■ Work to do:
Extract the passage of the AVX2 compress code excerpt between "imul rax, rax, 255" and "flight at once.", inclusive, copying it verbatim.

■ Excerpted text:
-- START --
See this and a 32bit-only version on the Godbolt Compiler Explorer. I used #ifdefs so it compiles optimally with -m64 or -m32. gcc wastes some instructions, but clang makes really nice code.
#include <stdint.h>
#include <immintrin.h>
// Uses 64bit pdep / pext to save a step in unpacking.
__m256 compress256(__m256 src, unsigned int mask /* from movmskps */)
{
uint64_t expanded_mask = _pdep_u64(mask, 0x0101010101010101); // unpack each bit to a byte
expanded_mask *= 0xFF; // mask |= mask<<1 | mask<<2 | ... | mask<<7;
// ABC... -> AAAAAAAABBBBBBBBCCCCCCCC...: replicate each bit to fill its byte
const uint64_t identity_indices = 0x0706050403020100; // the identity shuffle for vpermps, packed to one index per byte
uint64_t wanted_indices = _pext_u64(identity_indices, expanded_mask);
__m128i bytevec = _mm_cvtsi64_si128(wanted_indices);
__m256i shufmask = _mm256_cvtepu8_epi32(bytevec);
return _mm256_permutevar8x32_ps(src, shufmask);
}
This compiles to code with no loads from memory, only immediate constants. (See the godbolt link for this and the 32bit version).
# clang 3.7.1 -std=gnu++14 -O3 -march=haswell
mov eax, edi # just to zero extend: goes away when inlining
movabs rcx, 72340172838076673 # The constants are hoisted after inlining into a loop
pdep rax, rax, rcx # ABC -> 0000000A0000000B....
imul rax, rax, 255 # 0000000A0000000B.. -> AAAAAAAABBBBBBBB..
movabs rcx, 506097522914230528
pext rax, rcx, rax
vmovq xmm1, rax
vpmovzxbd ymm1, xmm1 # 3c latency since this is lane-crossing
vpermps ymm0, ymm1, ymm0
ret
(Later clang compiles like GCC, with mov/shl/sub instead of imul, see below.)
So, according to Agner Fog's numbers and https://uops.info/, this is 6 uops (not counting the constants, or the zero-extending mov that disappears when inlined). On Intel Haswell, it's 16c latency (1 for vmovq, 3 for each pdep/imul/pext / vpmovzx / vpermps). There's no instruction-level parallelism. In a loop where this isn't part of a loop-carried dependency, though, (like the one I included in the Godbolt link), the bottleneck is hopefully just throughput, keeping multiple iterations of this in flight at once.
This can maybe manage a throughput of one per 4 cycles, bottlenecked on port1 for pdep/pext/imul plus popcnt in the loop. Of course, with loads/stores and other loop overhead (including the compare and movmsk), total uop throughput can easily be an issue, too.
e.g. the filter loop in my godbolt link is 14 uops with clang, with -fno-unroll-loops to make it easier to read. It might sustain one iteration per 4c, keeping up with the front-end, if we're lucky.
-- END --
■ Dataset records:
-- START --
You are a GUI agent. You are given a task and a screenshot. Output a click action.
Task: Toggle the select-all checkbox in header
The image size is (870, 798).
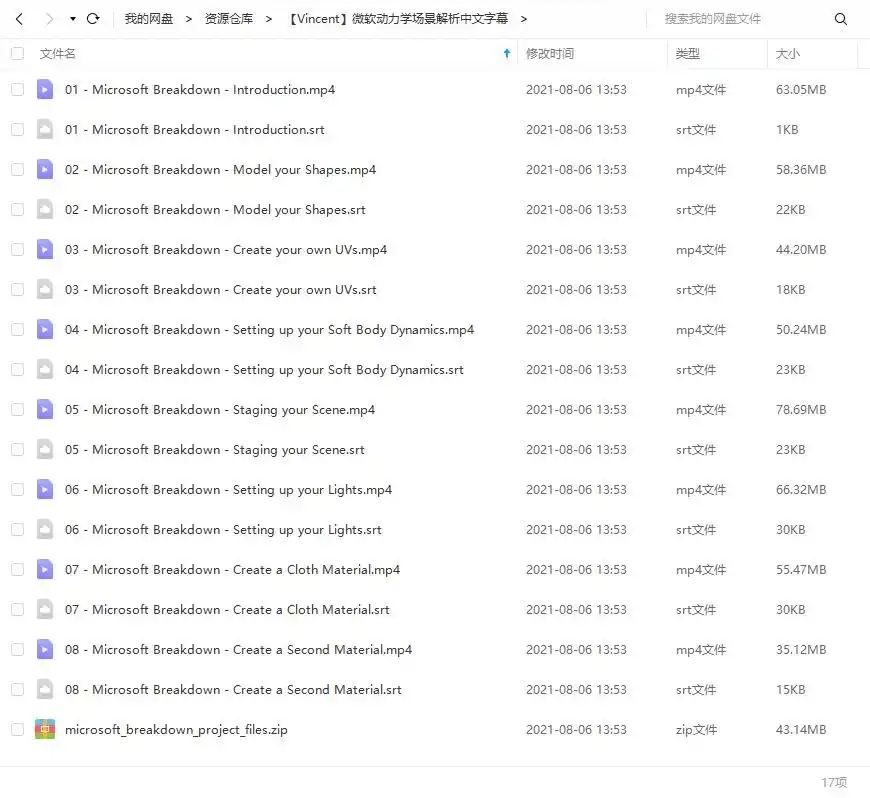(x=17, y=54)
-- END --
-- START --
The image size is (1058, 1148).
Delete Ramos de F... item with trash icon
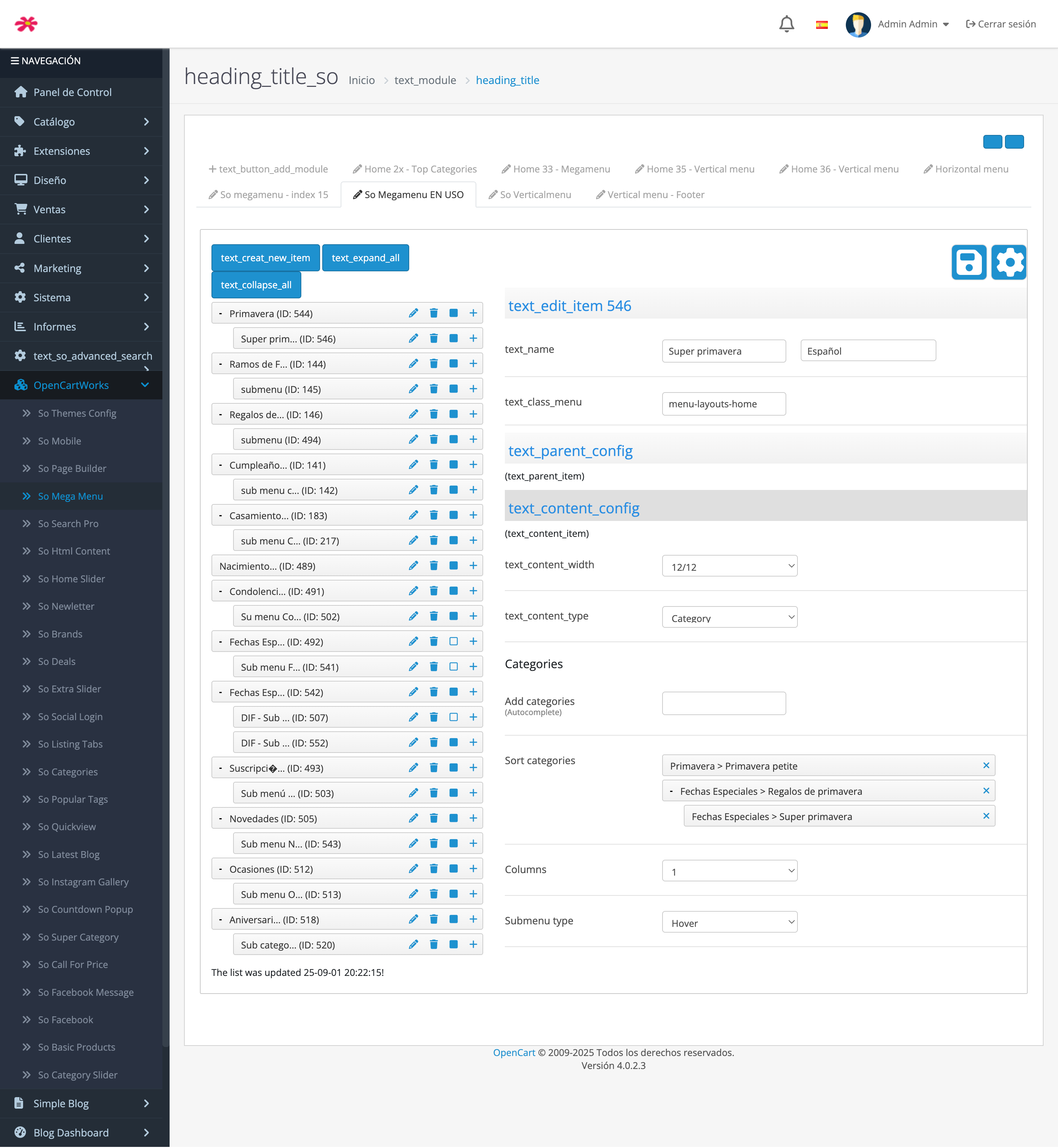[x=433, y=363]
-- END --
-- START --
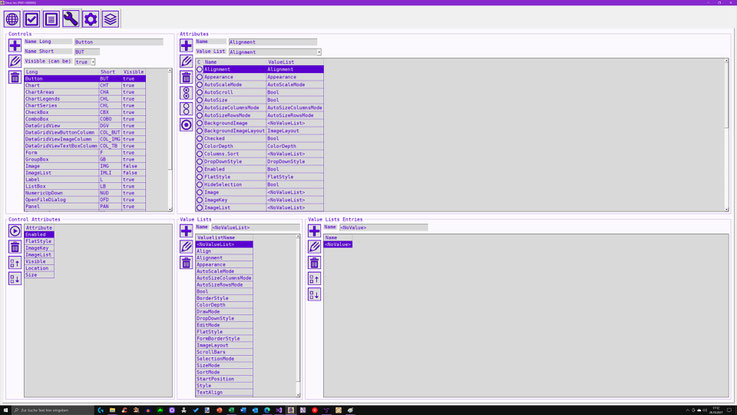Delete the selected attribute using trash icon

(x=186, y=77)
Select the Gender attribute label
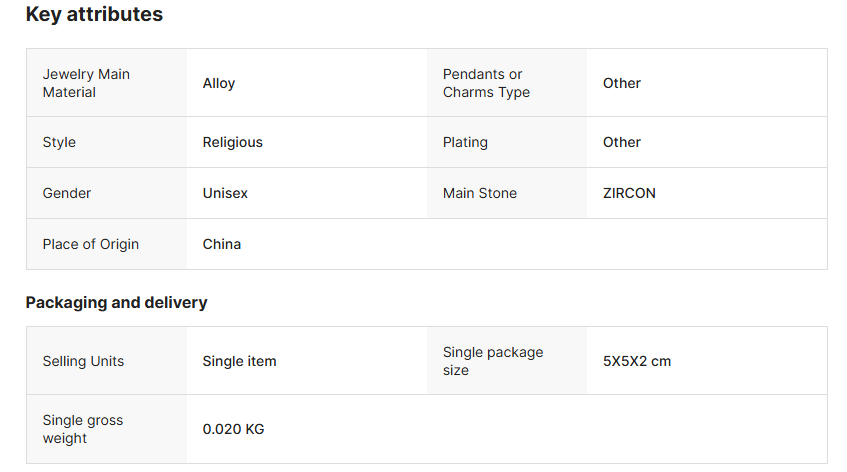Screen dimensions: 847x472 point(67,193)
-- END --
■ Result of this exercise:
imul rax, rax, 255 # 0000000A0000000B.. -> AAAAAAAABBBBBBBB..
movabs rcx, 506097522914230528
pext rax, rcx, rax
vmovq xmm1, rax
vpmovzxbd ymm1, xmm1 # 3c latency since this is lane-crossing
vpermps ymm0, ymm1, ymm0
ret
(Later clang compiles like GCC, with mov/shl/sub instead of imul, see below.)
So, according to Agner Fog's numbers and https://uops.info/, this is 6 uops (not counting the constants, or the zero-extending mov that disappears when inlined). On Intel Haswell, it's 16c latency (1 for vmovq, 3 for each pdep/imul/pext / vpmovzx / vpermps). There's no instruction-level parallelism. In a loop where this isn't part of a loop-carried dependency, though, (like the one I included in the Godbolt link), the bottleneck is hopefully just throughput, keeping multiple iterations of this in flight at once.